**Trecho do documento**.
◆ ◆ ◆ ◆ ◆ ◆ ◆

A pandemia expôs a fragilidade dos sistemas públicos de saúde, resultado de anos de baixo investimento: 4% do PIB, contra 6% recomendados pela OMS. “A covid-19 evidenciou fragilidades dos sistemas de saúde da América Latina. São sistemas de saúde segmentados e fragmentados”, diz Bárcena. A situação é tão grave que a diretora da OPAS, Carissa Etienne, diz que a região pode “perder em alguns meses vários anos de avanços no âmbito da saúde”. “Enfrentamos um desafio sem precedentes. É necessário criar condições econômicas e sanitárias para que não deixemos ninguém para trás”, diz.

A Cepal ensaia modelos de solução, baseados no apoio público aos setores mais vulneráveis. “Precisamos mudar nosso modelo de desenvolvimento, nosso paradigma, torná-lo mais sustentável e habitável”, diz Bárcena. “O grande desafio”, acrescenta, “é que haja um novo pacto para construir um Estado de bem-estar com políticas sociais de ampla cobertura. Por exemplo, as mulheres que estão a cargo dos cuidados deveriam receber uma renda básica, porque o que estão fazendo é um serviço à sociedade”. Entre as políticas de Estado necessárias para rebater os efeitos dela crise, a Cepal propõe uma renda básica emergencial, um bônus contra a fome e planos de proteção do setor produtivo, além da consolidação de sistemas universais de proteção social e a adoção de políticas fiscais progressivas.

◆ ◆ ◆ ◆ ◆ ◆ ◆

**Dados de origem**.
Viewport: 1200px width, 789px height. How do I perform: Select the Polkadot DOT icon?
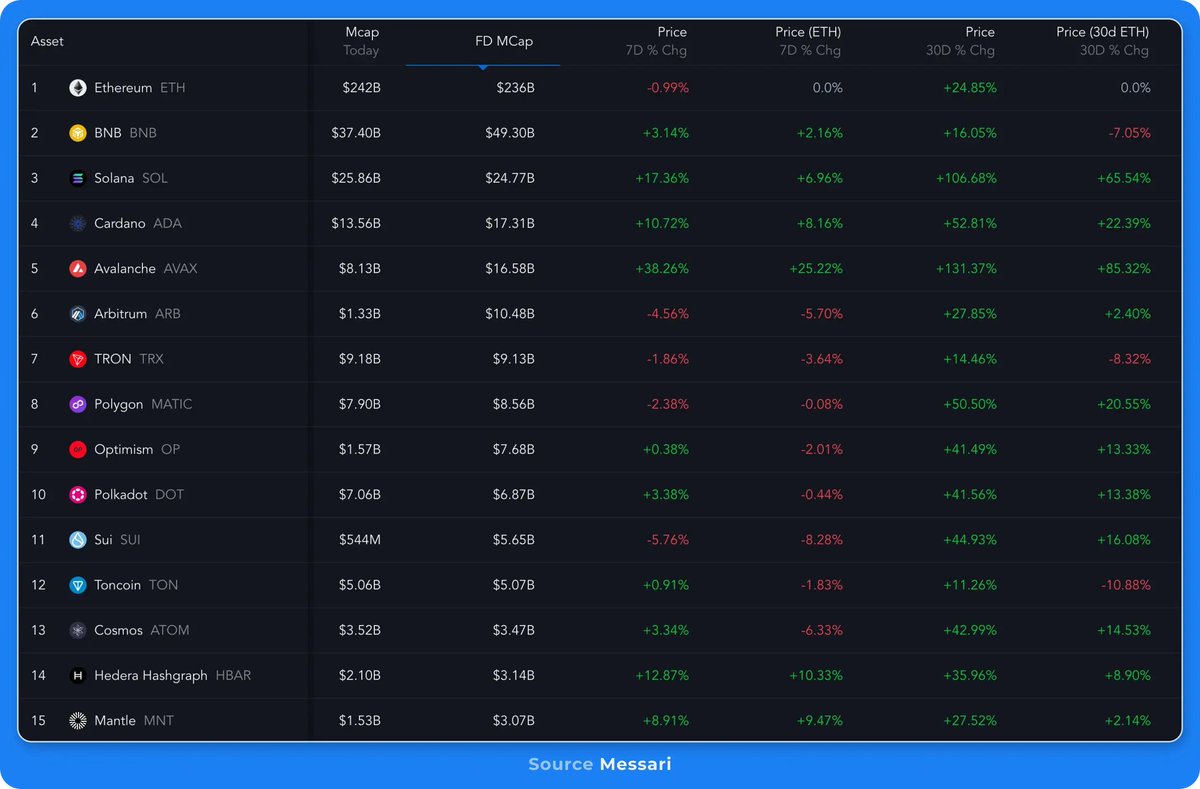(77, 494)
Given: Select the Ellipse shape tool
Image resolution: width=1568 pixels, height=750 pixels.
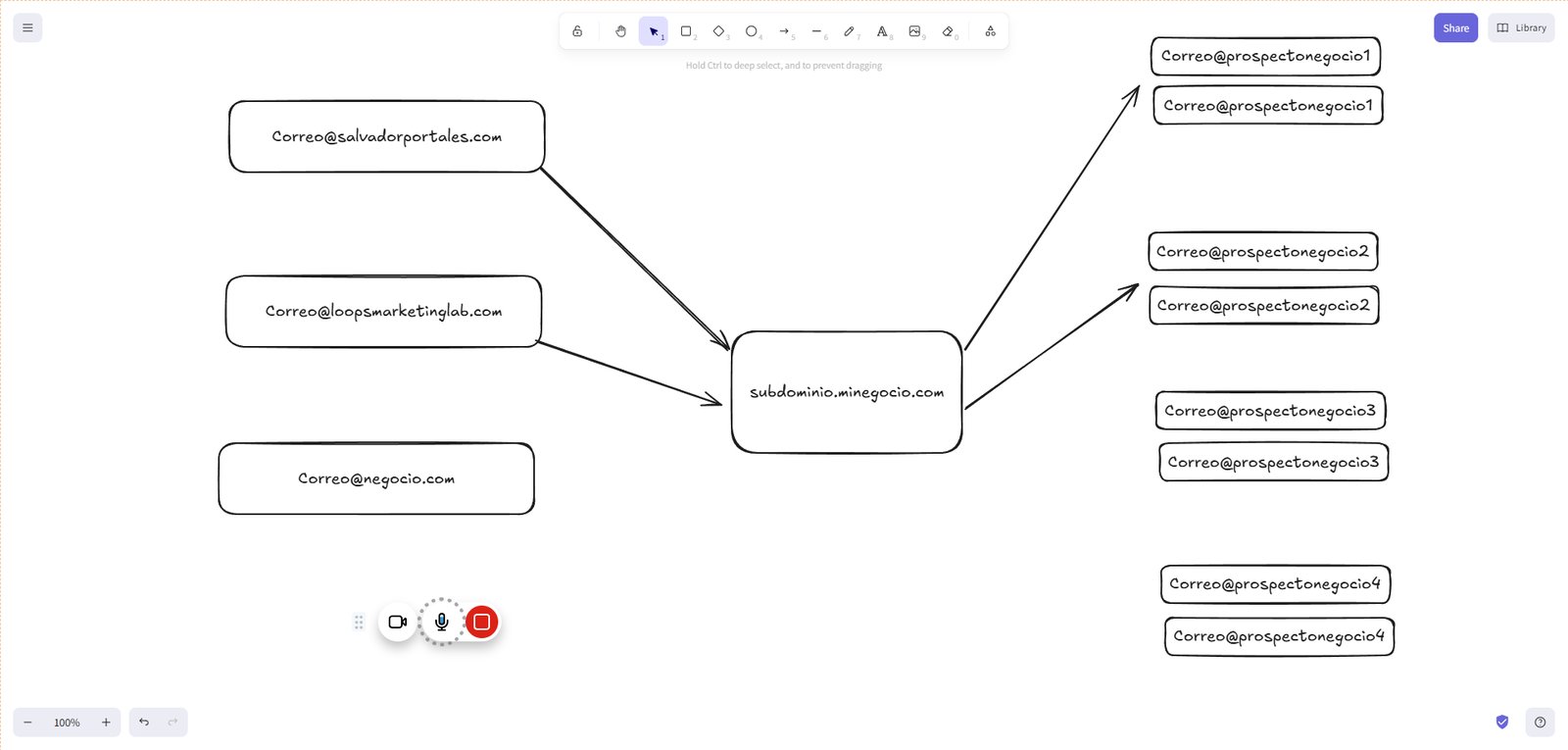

◆ ◆ ◆ ◆ ◆ ◆ ◆

**Sobre o exercício**. Transcreva na íntegra, sem qualquer alteração, o trecho sobre a pandemia e os sistemas de saúde da América Latina que aparece acima, antes do material.

**Resposta ao exercício**.
A pandemia expôs a fragilidade dos sistemas públicos de saúde, resultado de anos de baixo investimento: 4% do PIB, contra 6% recomendados pela OMS. “A covid-19 evidenciou fragilidades dos sistemas de saúde da América Latina. São sistemas de saúde segmentados e fragmentados”, diz Bárcena. A situação é tão grave que a diretora da OPAS, Carissa Etienne, diz que a região pode “perder em alguns meses vários anos de avanços no âmbito da saúde”. “Enfrentamos um desafio sem precedentes. É necessário criar condições econômicas e sanitárias para que não deixemos ninguém para trás”, diz.

A Cepal ensaia modelos de solução, baseados no apoio público aos setores mais vulneráveis. “Precisamos mudar nosso modelo de desenvolvimento, nosso paradigma, torná-lo mais sustentável e habitável”, diz Bárcena. “O grande desafio”, acrescenta, “é que haja um novo pacto para construir um Estado de bem-estar com políticas sociais de ampla cobertura. Por exemplo, as mulheres que estão a cargo dos cuidados deveriam receber uma renda básica, porque o que estão fazendo é um serviço à sociedade”. Entre as políticas de Estado necessárias para rebater os efeitos dela crise, a Cepal propõe uma renda básica emergencial, um bônus contra a fome e planos de proteção do setor produtivo, além da consolidação de sistemas universais de proteção social e a adoção de políticas fiscais progressivas.